PROVINCIA
Santa Marta de Tormes
Última actualización 26/10/2008@21:34:49 GMT+1
La población de Santa Marta de Tormes se ha multiplicado por 26 en los últimos años, y ha pasado de los 558 habitantes censados en 1950 a los 14.766 que había el mes pasado, lo que convierte a esta localidad en el cuarto municipio más poblado de la provincia, por detrás de la capital salmantina, Béjar y Ciudad Rodrigo.
E. Bermejo
Pero, para poder entender el reciente desarrollo urbano experimentado por Santa Marta, hay que aproximarse primero a la evolución de la aglomeración urbana salmantina, de la que forma parte.
A partir de 1950, Salamanca, como la mayor parte de las capitales de provincia españolas, comenzó a experimentar un fuerte incremento demográfico como consecuencia de la concentración de la población provincial en su municipio –mientras que en 1950 la capital albergaba el 20% de la población provincial, en 1991 se llegó a alcanzar el 45,5%–.
Esta situación responde a las elevadas tasas de crecimiento anual –2,28 entre 1950 y 1970– que ya entonces eran superadas por Santa Marta a un ritmo del 5,5% anual, cifra que se intensifica en los años 70 y 80, cuando se llegan a alcanzar tasas del 12% anual.
La expansión de la ciudad de Salamanca hacia los municipios de su alfoz obedece al encarecimiento del suelo en la capital, más que a su escasez. De hecho, el crecimiento de la capital en la margen izquierda del Tormes se inició en los años 50 y se consolidó a partir de los 60, con la anexión de Tejares en 1963 y el intento fallido de incorporación de Santa Marta. Así, se colonizó un paisaje rural de huertas y vegas que fueron sustituidas de forma progresiva por ocupaciones industriales y desarrollos residenciales.

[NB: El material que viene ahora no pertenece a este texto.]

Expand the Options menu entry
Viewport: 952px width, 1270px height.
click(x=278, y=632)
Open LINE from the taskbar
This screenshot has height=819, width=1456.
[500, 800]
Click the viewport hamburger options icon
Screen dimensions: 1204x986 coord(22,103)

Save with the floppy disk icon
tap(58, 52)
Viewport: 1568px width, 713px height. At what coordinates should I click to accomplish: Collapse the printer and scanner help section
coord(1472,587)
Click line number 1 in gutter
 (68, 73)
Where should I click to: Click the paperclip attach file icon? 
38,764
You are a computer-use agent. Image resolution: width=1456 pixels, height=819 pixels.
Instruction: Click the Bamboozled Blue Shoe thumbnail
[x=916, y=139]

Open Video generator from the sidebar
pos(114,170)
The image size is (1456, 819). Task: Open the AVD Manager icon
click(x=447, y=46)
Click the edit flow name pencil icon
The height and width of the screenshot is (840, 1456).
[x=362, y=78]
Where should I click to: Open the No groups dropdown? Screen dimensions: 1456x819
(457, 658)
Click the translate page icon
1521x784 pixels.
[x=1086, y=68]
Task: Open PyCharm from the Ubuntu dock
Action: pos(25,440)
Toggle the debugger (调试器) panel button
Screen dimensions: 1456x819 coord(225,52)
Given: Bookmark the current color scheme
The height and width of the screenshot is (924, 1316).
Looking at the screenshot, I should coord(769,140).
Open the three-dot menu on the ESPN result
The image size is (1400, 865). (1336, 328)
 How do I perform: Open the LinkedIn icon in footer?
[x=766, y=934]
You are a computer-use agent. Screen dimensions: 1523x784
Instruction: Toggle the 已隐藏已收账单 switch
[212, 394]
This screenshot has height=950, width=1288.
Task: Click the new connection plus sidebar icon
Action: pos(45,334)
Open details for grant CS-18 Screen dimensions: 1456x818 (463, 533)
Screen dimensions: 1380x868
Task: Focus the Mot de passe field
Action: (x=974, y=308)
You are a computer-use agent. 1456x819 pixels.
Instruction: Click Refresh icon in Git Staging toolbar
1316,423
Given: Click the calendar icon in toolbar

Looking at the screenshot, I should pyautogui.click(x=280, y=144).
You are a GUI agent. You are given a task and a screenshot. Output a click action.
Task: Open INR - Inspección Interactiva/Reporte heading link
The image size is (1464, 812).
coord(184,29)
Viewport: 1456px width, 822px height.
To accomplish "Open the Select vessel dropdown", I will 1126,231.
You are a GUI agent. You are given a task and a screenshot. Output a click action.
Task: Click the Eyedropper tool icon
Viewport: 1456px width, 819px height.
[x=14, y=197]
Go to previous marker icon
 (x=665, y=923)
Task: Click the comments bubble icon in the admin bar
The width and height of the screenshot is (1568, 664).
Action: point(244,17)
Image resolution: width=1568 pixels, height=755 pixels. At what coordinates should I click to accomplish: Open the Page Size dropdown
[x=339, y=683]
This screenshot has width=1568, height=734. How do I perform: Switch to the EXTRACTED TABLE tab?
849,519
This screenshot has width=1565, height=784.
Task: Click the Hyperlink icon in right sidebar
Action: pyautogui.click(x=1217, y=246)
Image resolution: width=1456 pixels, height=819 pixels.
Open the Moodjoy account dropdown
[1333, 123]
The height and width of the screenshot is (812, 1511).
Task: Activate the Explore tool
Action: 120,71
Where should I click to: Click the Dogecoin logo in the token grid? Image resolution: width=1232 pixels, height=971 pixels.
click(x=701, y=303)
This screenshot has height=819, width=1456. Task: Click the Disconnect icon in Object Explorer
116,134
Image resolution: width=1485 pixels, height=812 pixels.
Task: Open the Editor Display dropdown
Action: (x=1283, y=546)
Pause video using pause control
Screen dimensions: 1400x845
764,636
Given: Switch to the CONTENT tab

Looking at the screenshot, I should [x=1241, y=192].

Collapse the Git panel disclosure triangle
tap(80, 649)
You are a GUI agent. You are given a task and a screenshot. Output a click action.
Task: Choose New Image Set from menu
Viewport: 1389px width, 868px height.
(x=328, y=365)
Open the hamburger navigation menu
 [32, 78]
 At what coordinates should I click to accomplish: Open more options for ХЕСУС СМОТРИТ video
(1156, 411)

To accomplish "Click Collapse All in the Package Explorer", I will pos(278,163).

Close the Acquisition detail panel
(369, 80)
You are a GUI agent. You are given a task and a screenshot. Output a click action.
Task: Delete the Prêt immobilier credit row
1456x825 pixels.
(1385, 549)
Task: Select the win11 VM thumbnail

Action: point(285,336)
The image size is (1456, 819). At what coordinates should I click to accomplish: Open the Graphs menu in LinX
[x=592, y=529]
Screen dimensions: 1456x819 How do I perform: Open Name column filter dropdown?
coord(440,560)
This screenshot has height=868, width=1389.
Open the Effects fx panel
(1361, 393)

Hasta ese momento, la ocupación de carácter urbano se limitaba a unops pequeños asentamientos de carácter suburbial en los barrios de los Alambres y Chamberí, mientras que el resto de municipios de la comarca mantenían un marcado carácter rural.
Desarrollo reciente
Hasta 1950, Santa Marta había sufrido una transformación mínima, con su núcleo principal de casas bajas con corral, agrupado en torno a la iglesia, y la pequeña aldea deEl Criadero de la Serna.
A partir de ese momento se inició un gran desarrollo, favorecido por su privilegiada localización junto a la N-501 y la C-510 a Alba de Tormes.
El municipio triplicó su población en las dos décadas siguientes, en un proceso desencadenado por la apertura de algunas instalaciones industriales (como Castellana de Piensos S. A., o Frigoríficos del Oeste), y educativas (Seminario de Padres Paúles y Capuchinos).
En estos años se inició la construcción de viviendas populares en manzana o, incluso, barrios enteros como el del Carmen, adosados al casco histórico. Además, la promoción inmobiliaria que afectó al municipio a partir de los 70 se diversificó y se dirigió hacia dos grandes sectores de demanda.
Por un lado, hacia una población con un poder adquisitivo medio bajo que desarrollaba su actividad profesional en Salamanca, pero que encontró en Santa Marta suelo residencial más barato. La consecuencia fue el crecimiento del casco urbano, aunque en la actualidad el encarecimiento de lavivienda en el municipio y las ofertas de otros pueblos próximos, han ralentizado esta expansión.
Por otro lado, la promoción inmobiliaria se dirigió hacia una población con poder adquisitivo alto, que buscaba en el alfoz una vivienda unifamiliar de calidad. La consecuencia fue el crecimiento de urbanizaciones de baja densidad, de las que Los Álamos, en 1975, y Valdelagua, en 1977, fueron los primeros ejemplos de esta dinámica, que posteriormente se continuaría en las ampliaciones de Valdelagua, Aldebarán, Athyca y La Fontana.